De Niro has been dubbed the “don of downtown” particularly for his capital investments in the Tribeca neighborhood in lower Manhattan. His non-film projects have included the Nobu, Tribeca Grill and Locanda Verde restaurants and the Greenwich Hotel. He is thought to be a major real estate magnate, owning many retail and residential properties in the neigbhborhood. His concerns for Tribeca inspired his decision after the devastation of the September 11 attacks to launch the Tribeca Film Festival, as a means of restimulating the economy in a downtown Manhattan forever changed by the events.

Receiving monies from both the city and from corporate sponsor American Express, the Festival has become one of the important cultural and social events of the New York calendar. In its tenth year, with most of the action ironically not happening in Tribeca at all, the Festival has come into its own as a major supporter of indie and world cinema through the public screenings and its own distribution arm that brings a dozen films to larger audiences via VOD platforms on leading cable and satellite networks. The Tribeca brand has even extended to Doha, Qatar, where the Festival sponsors a sister event each October called the Tribeca Doha Film Festival.
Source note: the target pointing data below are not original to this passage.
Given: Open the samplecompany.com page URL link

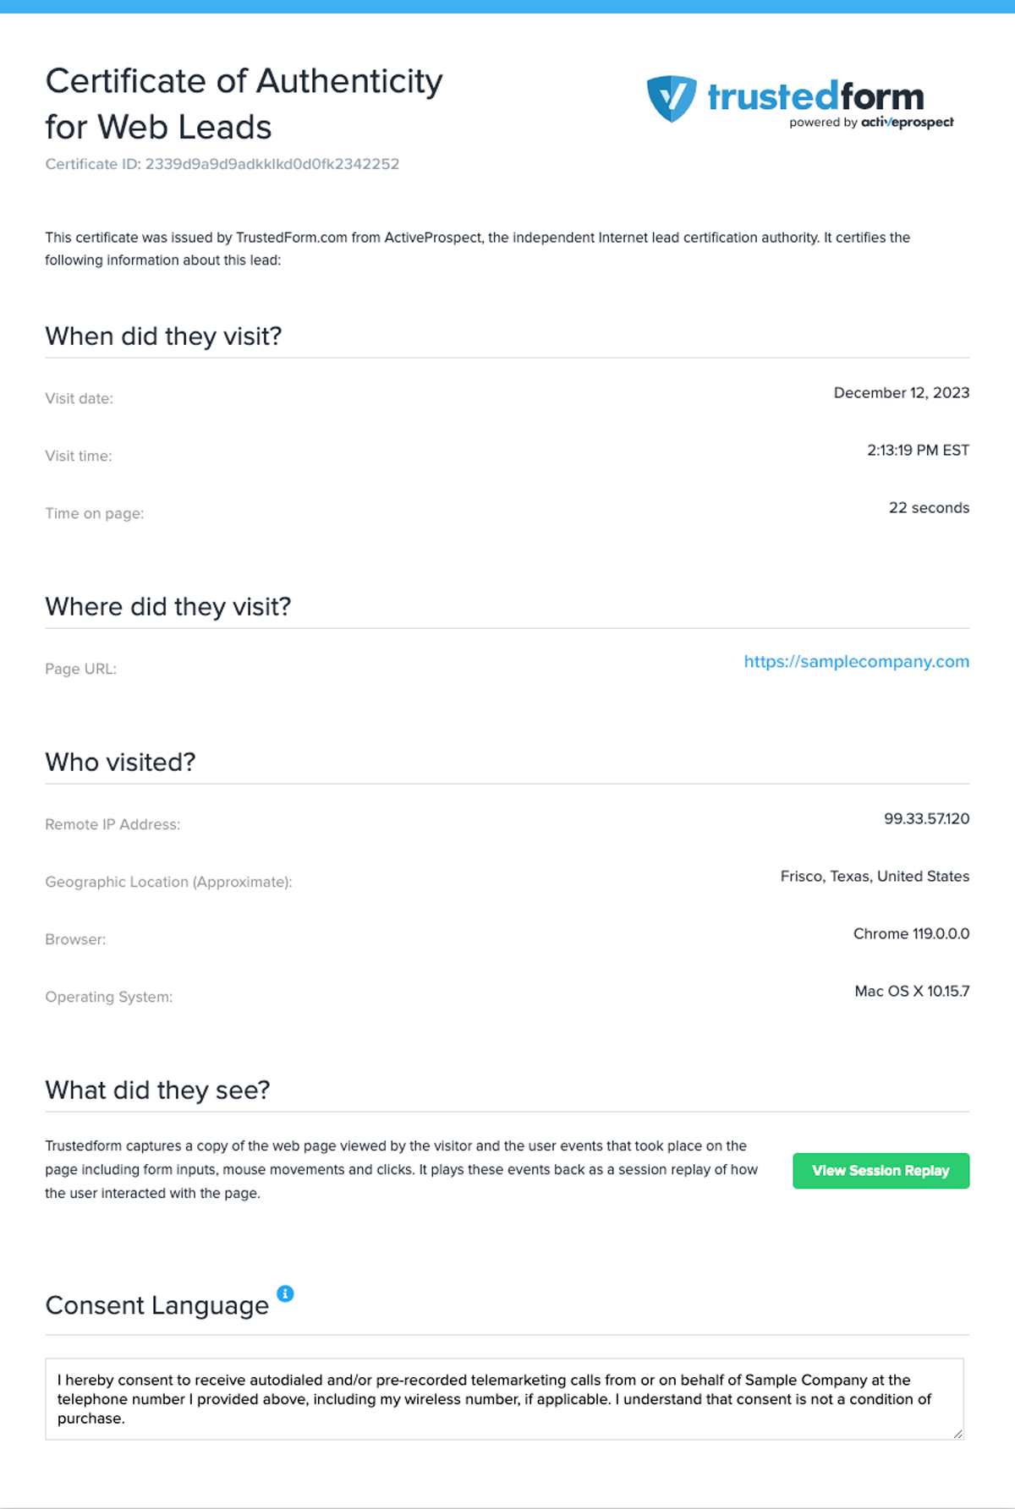Looking at the screenshot, I should click(x=856, y=662).
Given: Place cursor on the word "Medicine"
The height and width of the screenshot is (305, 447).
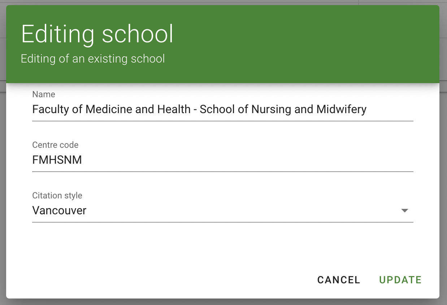Looking at the screenshot, I should coord(109,109).
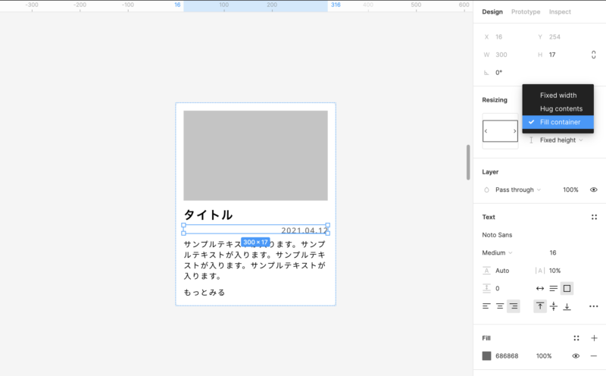Switch to the Prototype tab

tap(526, 12)
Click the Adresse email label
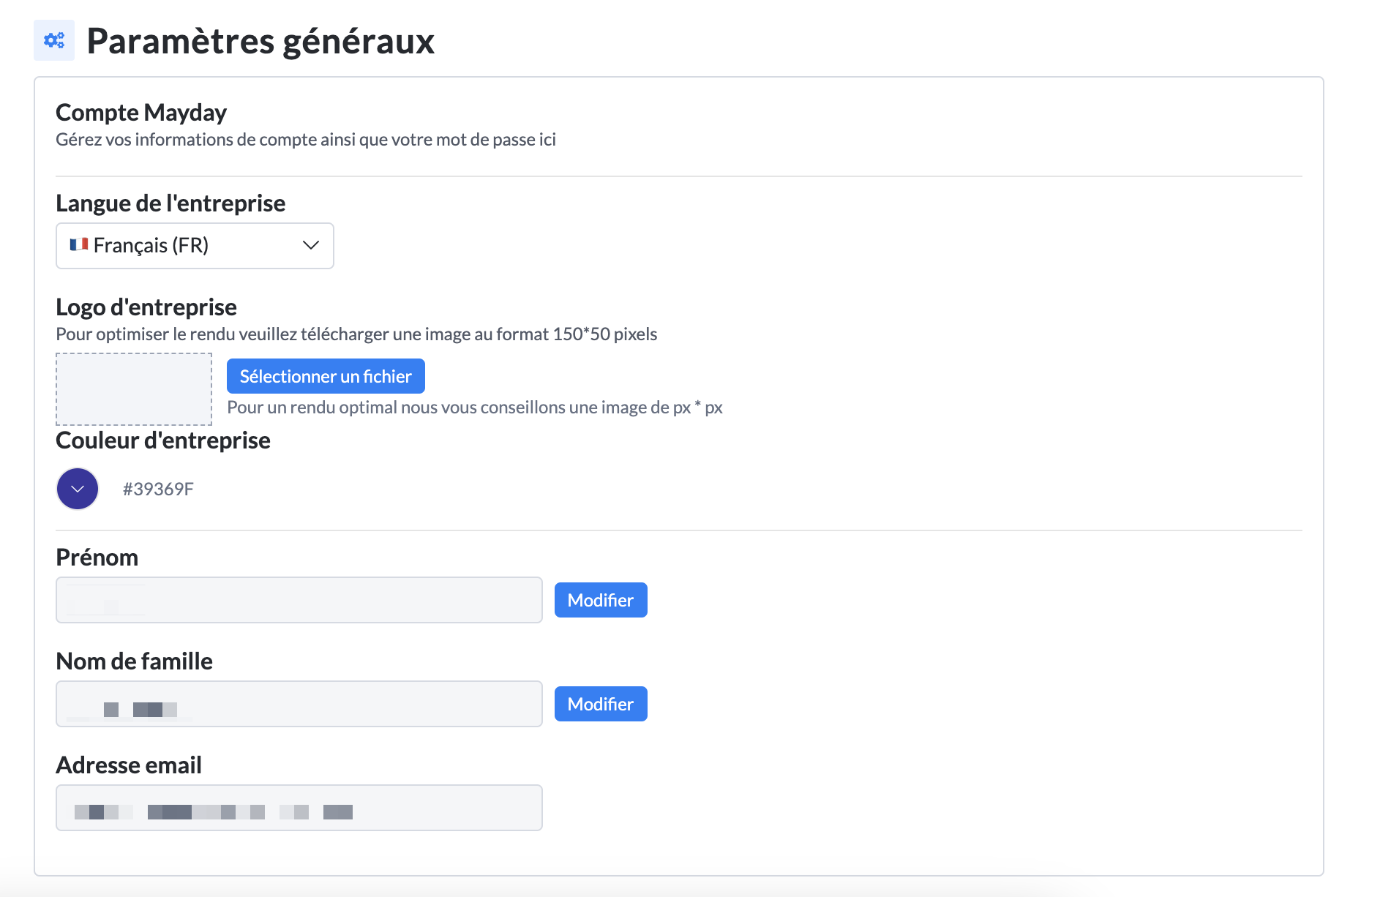Image resolution: width=1380 pixels, height=897 pixels. [129, 765]
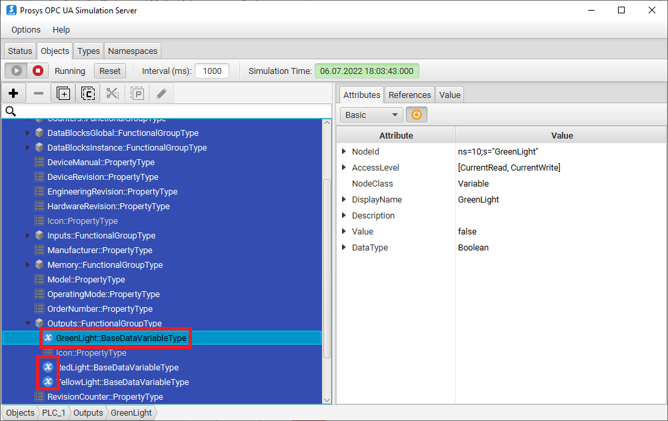
Task: Click the plus add node icon
Action: coord(13,94)
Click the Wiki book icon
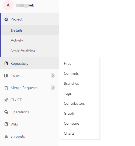 click(6, 124)
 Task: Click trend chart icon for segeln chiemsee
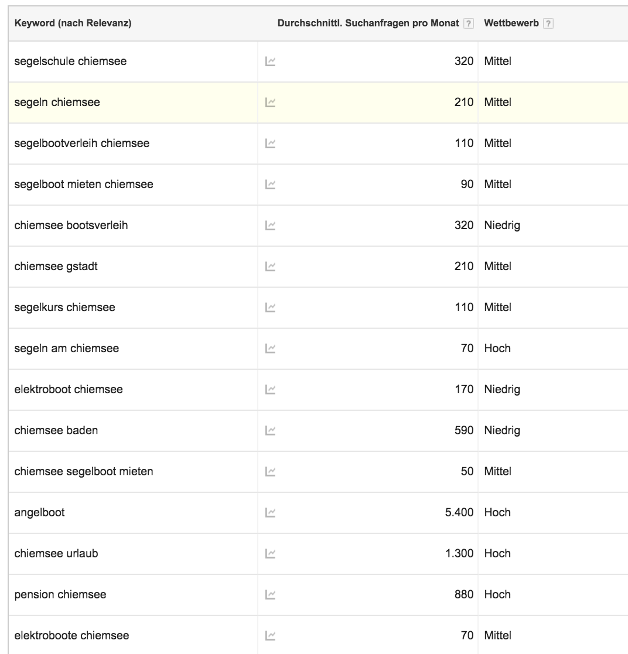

With the recent hiring of Geoffrey Gilmore of  the Sundance Film Festival, the Tribeca brand looks to become one of the most recognizable in the media world. De Niro the actor, the producer, the director, the resteranteur, the real estage magnate and the film festival honcho continues to make his mark as a New York institution and a film personality of unparalleled accomplishment.